TEXT PROVIDED —

Dr. Jack Sipe '64 Breaks Down Treatments for MS

by Greg Slisz '10

April 9, 2010

As part of the annual Cole Lecture series, Wabash alumnus Jack Sipe ’64 addressed the Wabash community regarding one of the world’s most debilitating diseases. His lecture, titled “Multiple Sclerosis: Concepts, Immunology, and Development of a New Treatment,” explained the process of the disease as well as a groundbreaking treatment that he has helped to create. Dr. Sipe said that he hoped to offer listeners “A brief trip through a complex disease like MS.” 

Multiple Sclerosis, Cole explained, is the most common non-traumatic disease of the central nervous system in young adults. While the history of the disease dated back to its description by Dr. Jean Charcot in 1868, and the disease has similarly been reproduced in mice since the 1930s, a great deal of MS remains a mystery. “Despite 142 years of research, both cause and cure of multiple sclerosis remain elusive,” Dr. Sipe said. 
The disease, Sipe mentioned, begins with some sort of genetic irregularity, sometimes found in a person’s thymus development. This irregularity is then triggered by currently unknown microbial infections, which activate autoreactive T and B cells. These cells leak out of the blood vessels of the brain due to an infection. While the leakage often causes permanent damage to the brain due to swelling, the T cells also attack oligodendrocytes, which are responsible for maintaining and creating the myelin sheath. Once the myelin, which helps neurons carry nerve impulses, are destroyed, scar tissue accumulates on the brain and a person’s movement’s and actions become impaired. 
Symptoms for the disease vary, Dr. Sipe said, and can include problems with sensory perception, sight, motor skills, bladder instability, and even, in extreme cases, paralysis.   
Despite the seriousness of the disease and its long history, Sipe said that there were only six types of treatments currently on the market. All of these are administered through injections which tend to be unpopular with patients.

PROVIDED DATA —
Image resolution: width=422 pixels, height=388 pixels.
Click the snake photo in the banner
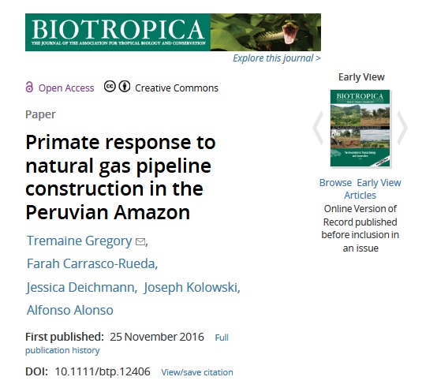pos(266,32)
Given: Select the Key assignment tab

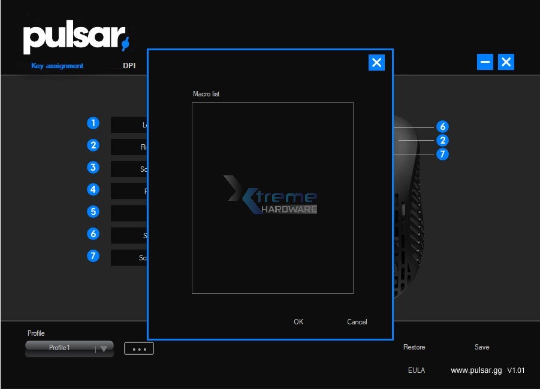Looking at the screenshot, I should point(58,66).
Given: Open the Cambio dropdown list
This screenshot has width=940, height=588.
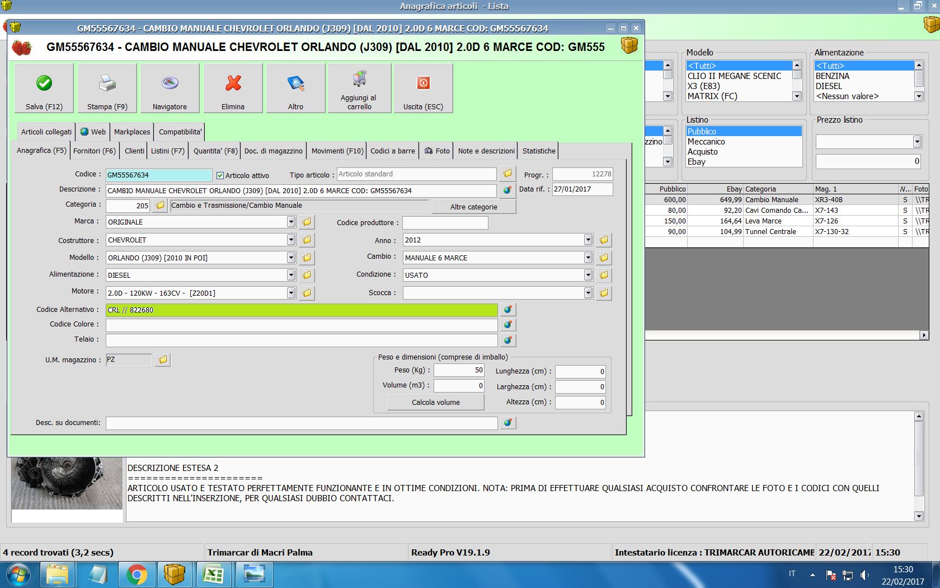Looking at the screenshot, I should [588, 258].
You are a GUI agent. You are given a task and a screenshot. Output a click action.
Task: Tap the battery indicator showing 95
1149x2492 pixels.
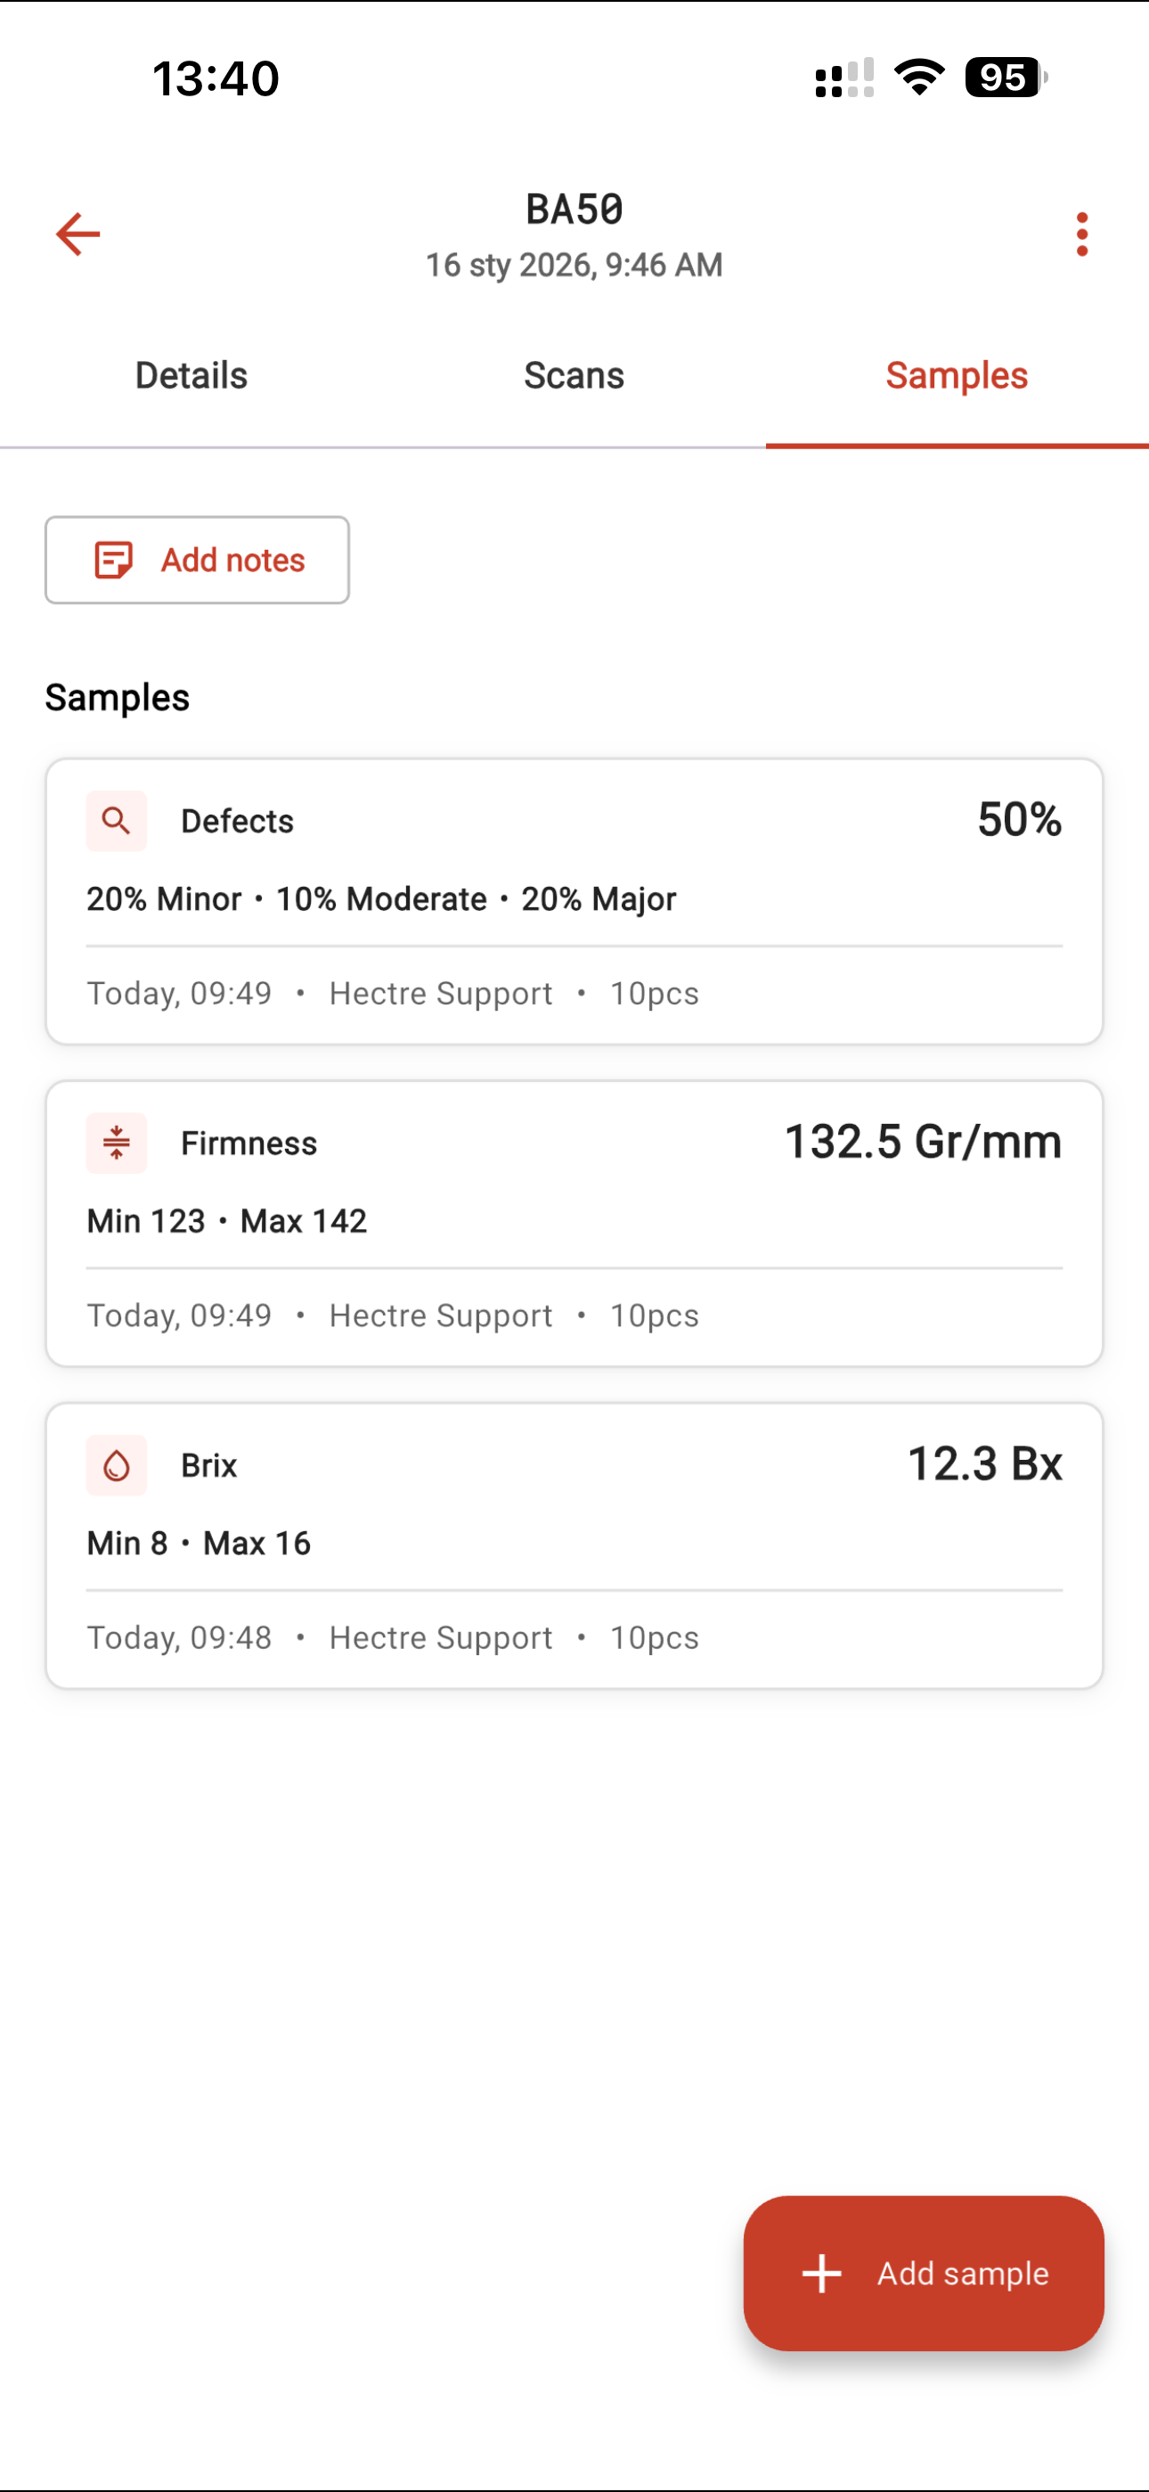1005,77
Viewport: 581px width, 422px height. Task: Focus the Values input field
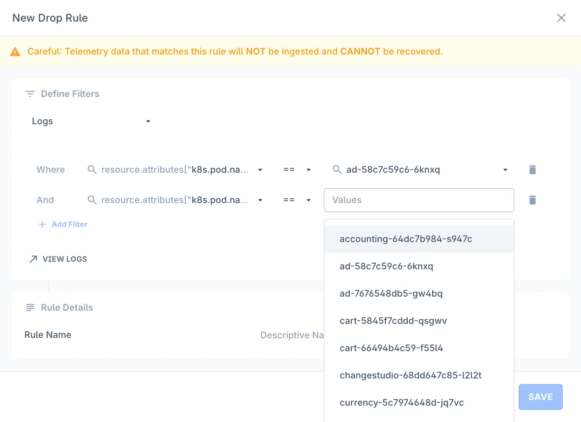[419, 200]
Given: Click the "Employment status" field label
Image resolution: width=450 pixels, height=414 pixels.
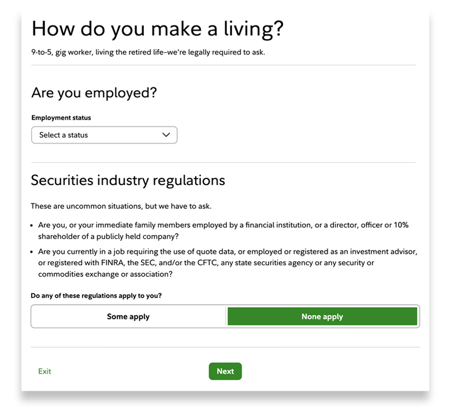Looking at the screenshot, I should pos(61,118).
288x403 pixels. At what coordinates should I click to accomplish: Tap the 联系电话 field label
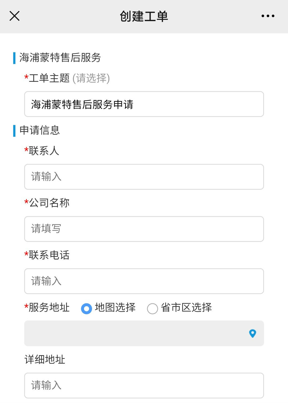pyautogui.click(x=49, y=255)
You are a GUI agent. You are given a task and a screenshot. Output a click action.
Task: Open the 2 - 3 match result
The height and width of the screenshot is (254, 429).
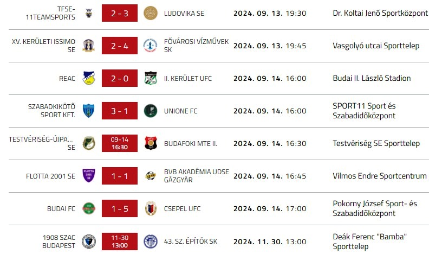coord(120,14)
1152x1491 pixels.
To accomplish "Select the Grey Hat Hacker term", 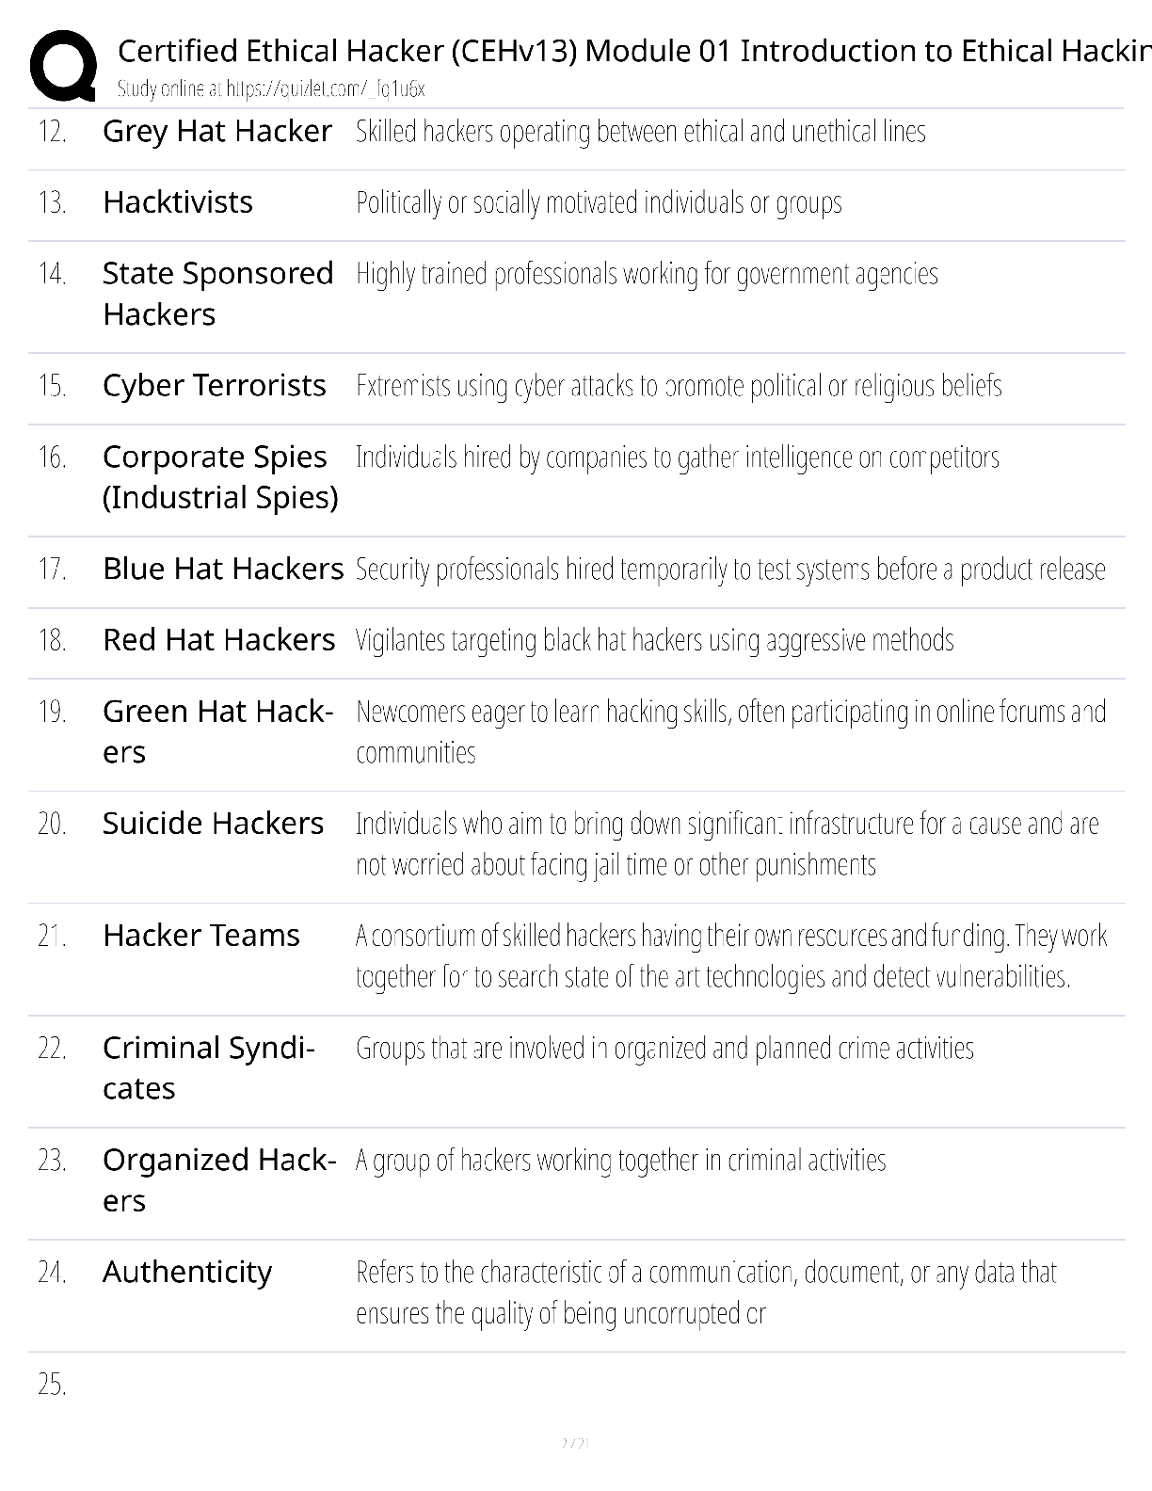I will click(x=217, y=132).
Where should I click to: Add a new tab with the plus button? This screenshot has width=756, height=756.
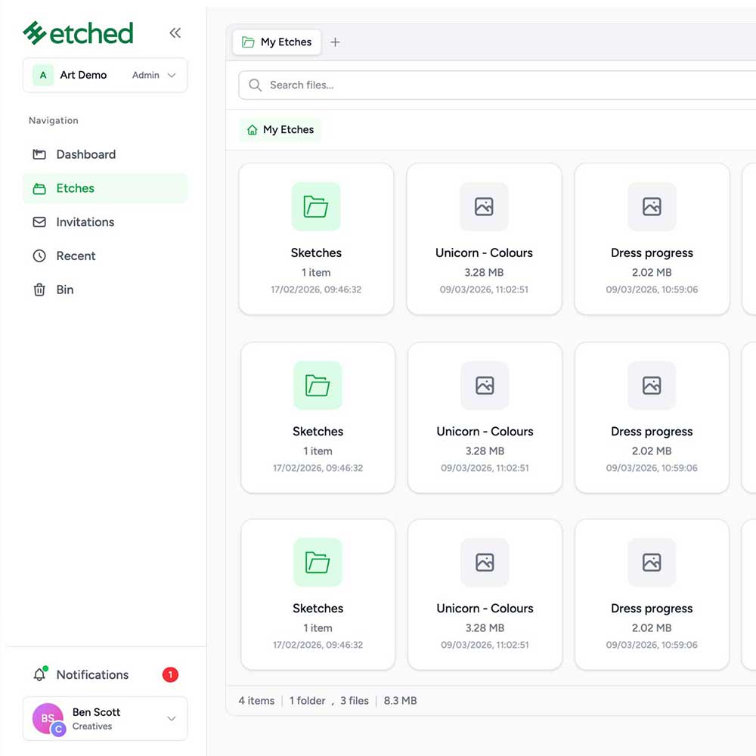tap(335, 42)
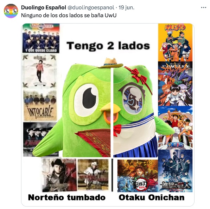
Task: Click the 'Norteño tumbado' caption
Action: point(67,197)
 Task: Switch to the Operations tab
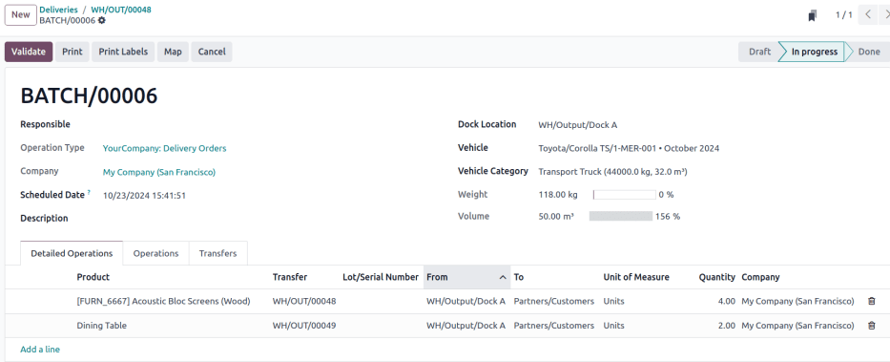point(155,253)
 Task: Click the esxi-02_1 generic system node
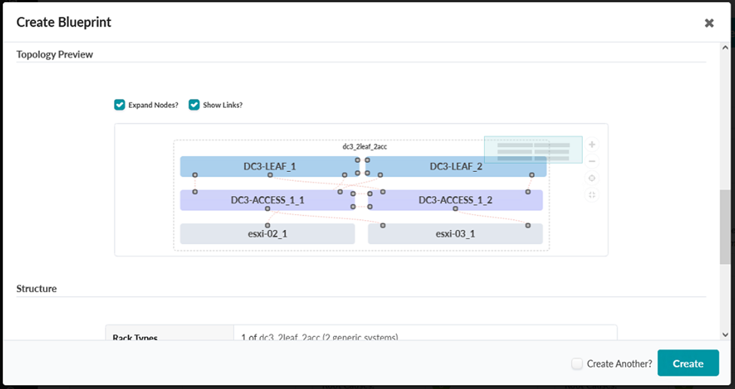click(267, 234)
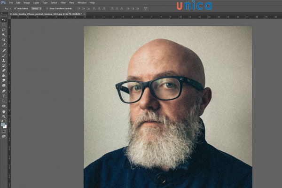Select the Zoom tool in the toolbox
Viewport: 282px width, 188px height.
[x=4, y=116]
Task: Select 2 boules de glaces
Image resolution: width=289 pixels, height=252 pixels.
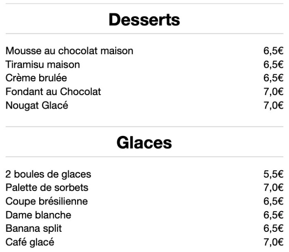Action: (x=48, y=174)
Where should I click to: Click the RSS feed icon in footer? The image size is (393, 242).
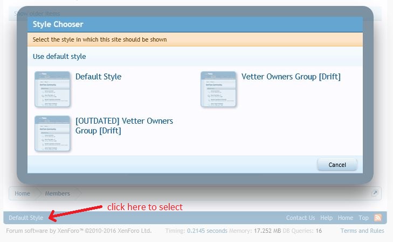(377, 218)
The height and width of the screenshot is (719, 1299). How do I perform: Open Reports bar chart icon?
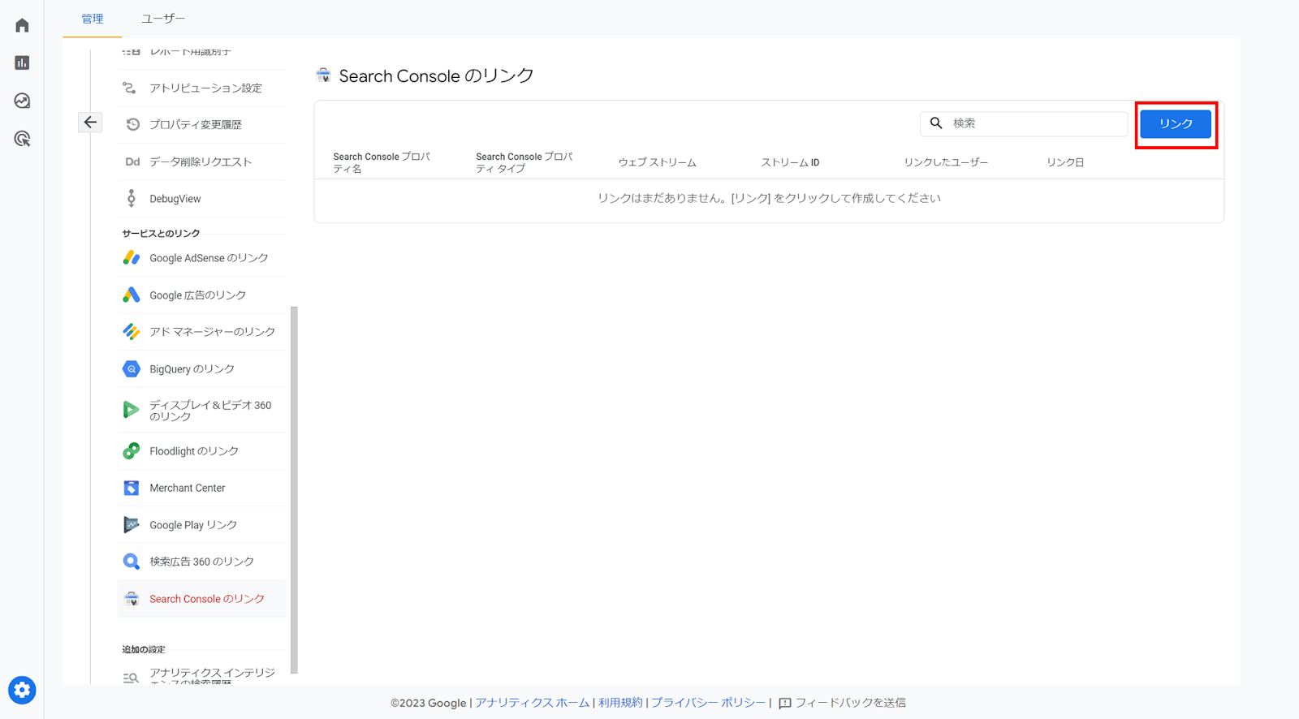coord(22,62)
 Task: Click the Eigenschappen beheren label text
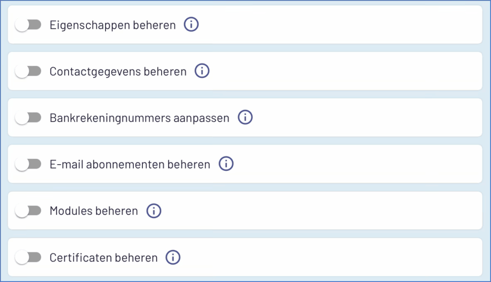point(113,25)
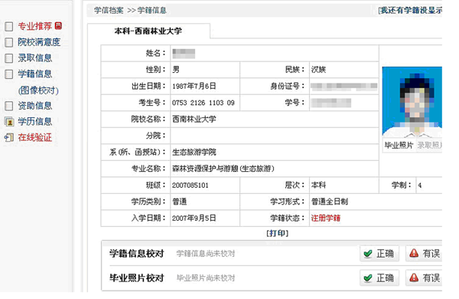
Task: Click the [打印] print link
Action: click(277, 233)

TO DO —
• A. Reproduce the article on Dr. Sipe's MS lecture from "Multiple Sclerosis, Cole" to "Dr. Sipe said.", inclusive.
• B. Carry on the article on Dr. Sipe's MS lecture from the point where it stops.
The listing has no connection to the article on Dr. Sipe's MS lecture.

REPLIES —
• A.
Multiple Sclerosis, Cole explained, is the most common non-traumatic disease of the central nervous system in young adults. While the history of the disease dated back to its description by Dr. Jean Charcot in 1868, and the disease has similarly been reproduced in mice since the 1930s, a great deal of MS remains a mystery. “Despite 142 years of research, both cause and cure of multiple sclerosis remain elusive,” Dr. Sipe said.

• B.
However, with a little thinking outside the box, Sipe was able to find a new use for an old drug. Dr. Sipe proposed the use of Cladribine, a drug that has been licensed since 1993 as an injection to treat hairy cell leukemia, to treat cases of MS. The drug, which attacks the B and T cells that cause MS, is now in tablet form in a phase III clinical trial. 
Unlike the injections required by other drugs, Sipe said, Cladribine only required eight to ten tablets one to two times a year. Furthermore, in a recent double-blind CLARITY study conducted by Merck Serono, the developing company, Clabridine tablets were shown to significantly suppress the formation of new brain lesions as well prevent relapses. In the study, Clabridine was also shown to be more effective than many of current available treatments. 
Ultimately, Dr. Sipe declared that Cladribine was an exciting breakthrough in MS medication due to its short dosing, consistent efficacy, cost effectiveness, as well as short-term safety. However, in a market with a great deal of competition to get the first oral MS medication to market, the future of the drug’s place in history lies depends on approval from the Food and Drug Administration. “We’re hopeful that this will be approved by the FDA, but we’re not certain yet,” Dr. Sipe said of the drug’s immediate future. 
Dr. Sipe is a Senior Consultant in Neurology at Scripps Clinic and is the most recent speaker in the Thomas Cole Lecture Series. The series is named for Thomas A. Cole, a 1958 graduate and longtime biology professor at the college.
In photos: Top left, Dr. Jack Sipe. Lower right, Sipe with Biology Professor Patrick Burton.